Everything else other than the specific tasks assigned on the different blocks of time — like paperwork, meetings, calls, correspondence, and other stuff — must wait for the end of the allotted schedule to have a look in.
If disproportionate results come from devoting your time to it, then it makes sense to give those activities your disproportionate time.
If you’re focussed just on “trying to get things done,” it’s easy for your mind to crave unplanned internet “breaks,” which have a way of transforming into time-sucking rabbit holes. This hurts the total amount of work you wish to accomplish within your daily work schedule.
Because you know what you’re supposed to be doing at any given moment, you’re much less likely to take unplanned breaks.
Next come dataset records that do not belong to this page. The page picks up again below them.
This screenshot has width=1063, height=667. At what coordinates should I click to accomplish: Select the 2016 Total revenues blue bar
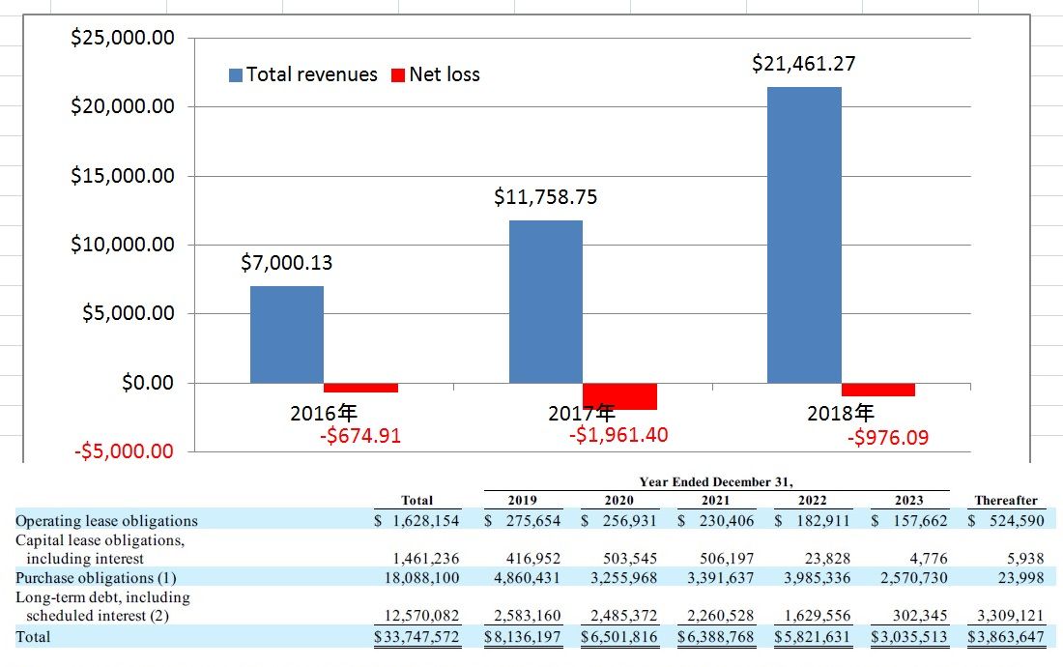[287, 334]
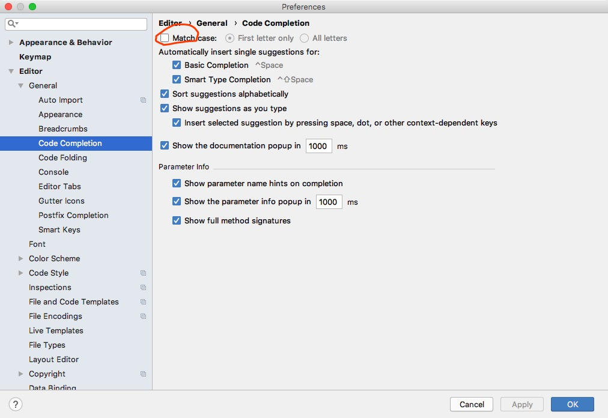Click the Cancel button
Image resolution: width=608 pixels, height=418 pixels.
(x=472, y=404)

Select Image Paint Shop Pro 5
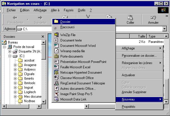click(x=76, y=94)

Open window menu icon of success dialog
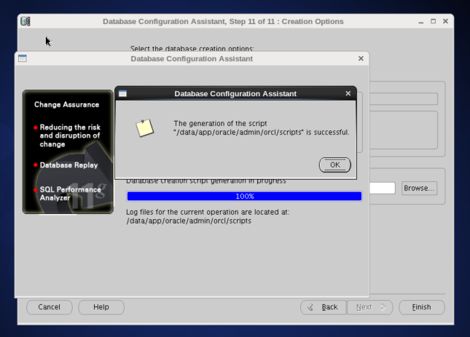click(x=122, y=94)
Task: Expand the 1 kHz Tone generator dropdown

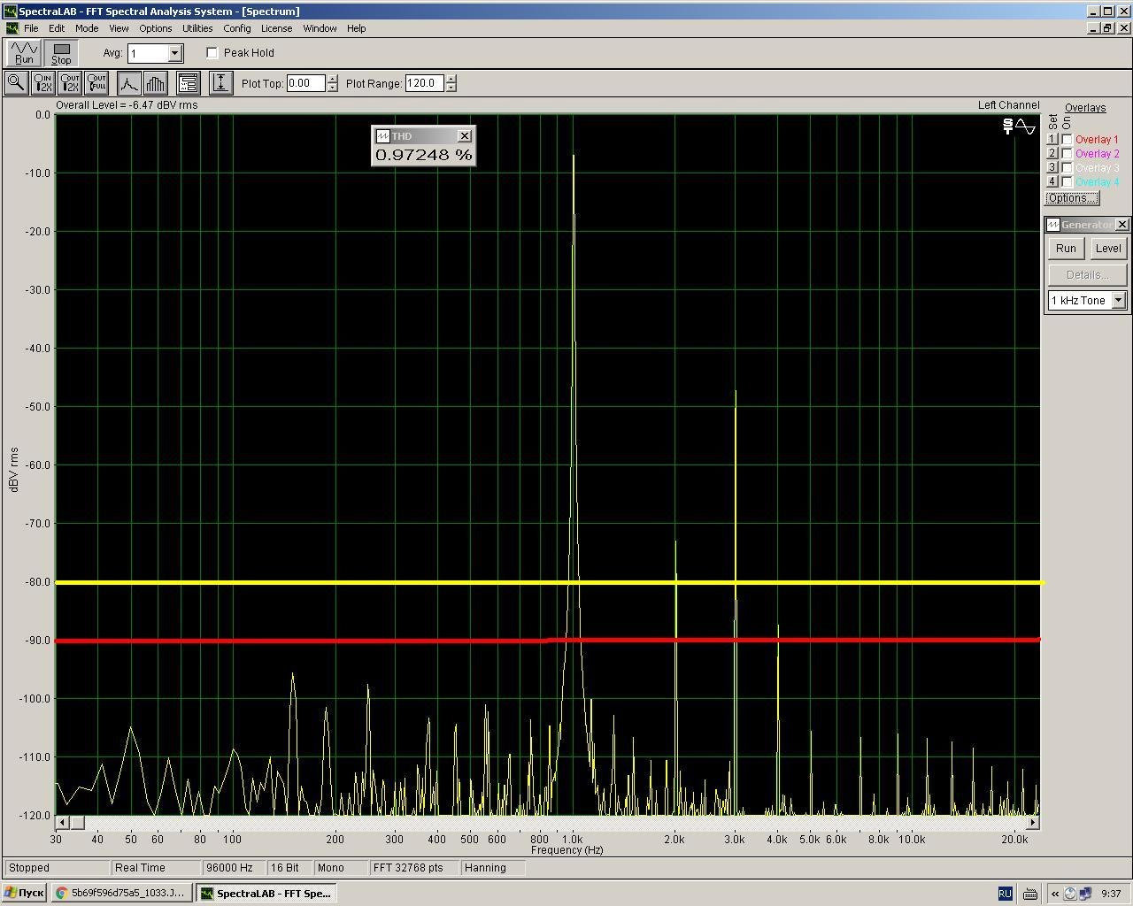Action: pyautogui.click(x=1118, y=301)
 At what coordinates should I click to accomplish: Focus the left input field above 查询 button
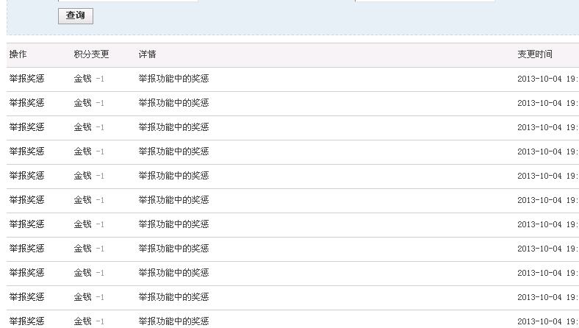click(x=128, y=1)
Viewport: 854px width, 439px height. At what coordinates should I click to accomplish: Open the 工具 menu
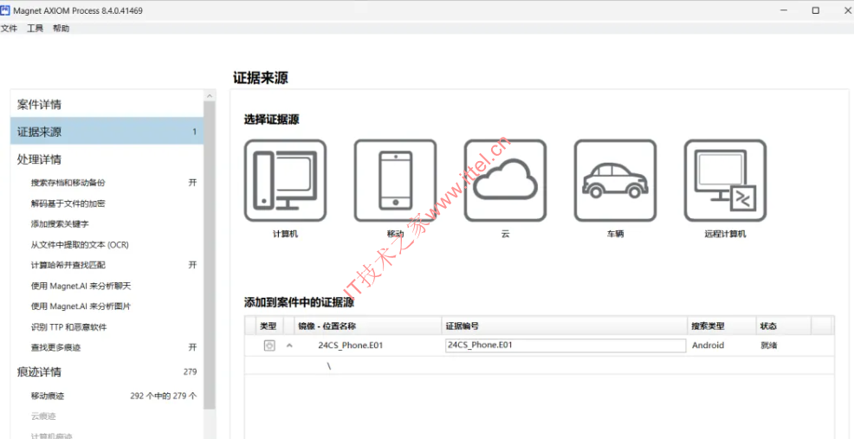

Time blockers, in other words, don’t find themselves in the rabbit hole of web surfing.
3. Keeps a Balance Between Urgent & Important
This scheduling commitment by using time block also provides you hard evidence on how much time is available with you and how long things really take—therefore giving you fine-grained control over the balance between the urgent and the important.
Since you’re not letting other peoples’ needs drive your activities, you wouldn’t end up feeling busy and exhausted even after completing a day’s work that seemed engaging.
Actually putting the time block in the calendar makes the plan real in a way that daydreaming doesn’t. Suddenly, you find yourself executing a lot of ambitious plans over a very short period of time.
2. Brings More Awareness & Presence in Your Daily Life
Escaping from a world full of distraction to relish the pleasures of presence and awareness are crucial preconditions to a focused life. To achieve this, you need to start focusing your attention on intention and purpose.
Time block helps you in moving in this direction. For example, it might help you in finding a regular time to reflect on what to focus on in your work and a more serious commitment to directing your free time towards more rewarding activities.
In fact, time blocking will help you set the needed tone, a signal to direct your newly empowered attention.
Give your work the concentration it needs and more often than not you’ll be rewarded with more presence with your family while rediscovering the pleasure of having high-quality leisure time — a pathway to get on with living deeply.
1. Directs Your Free Time Towards More Fulfilling Activities
The primary reason time blockers get so much more done is because their average intensity of focus is quite high compared to their semi-distracted peers. Such concentration, however, takes a toll. So you do not want to extend this blocking discipline to your time outside of work, as this excessive rigidity will eventually lead to burnout.
The best part of following this schedule is once you’re done with your daily block of time, you’re free to devote the rest of your time to everything else.
And getting “everything else” done may help you sleep better at night. And in most cases, we often struggle to get one of those better sleep at night.
We often forget that everything needs rest to function better, and you — my friend is not an exception.
One of the best tricks to get “time blocking” work for you is to start blocking “your time off” before blocking your time for the most important activities.
You may be tempted to ask why the time off gets precedence over our essential activities.
Well, the answer is straightforward — you can’t sustain success in your professional life if you keep neglecting your personal recreation time for long.
Take time off by blocking out long weekends and extended vacations, then actually taking them once they’re due. You wouldn’t be surprised to find yourself more rested, relaxed, and rejuvenated afterward.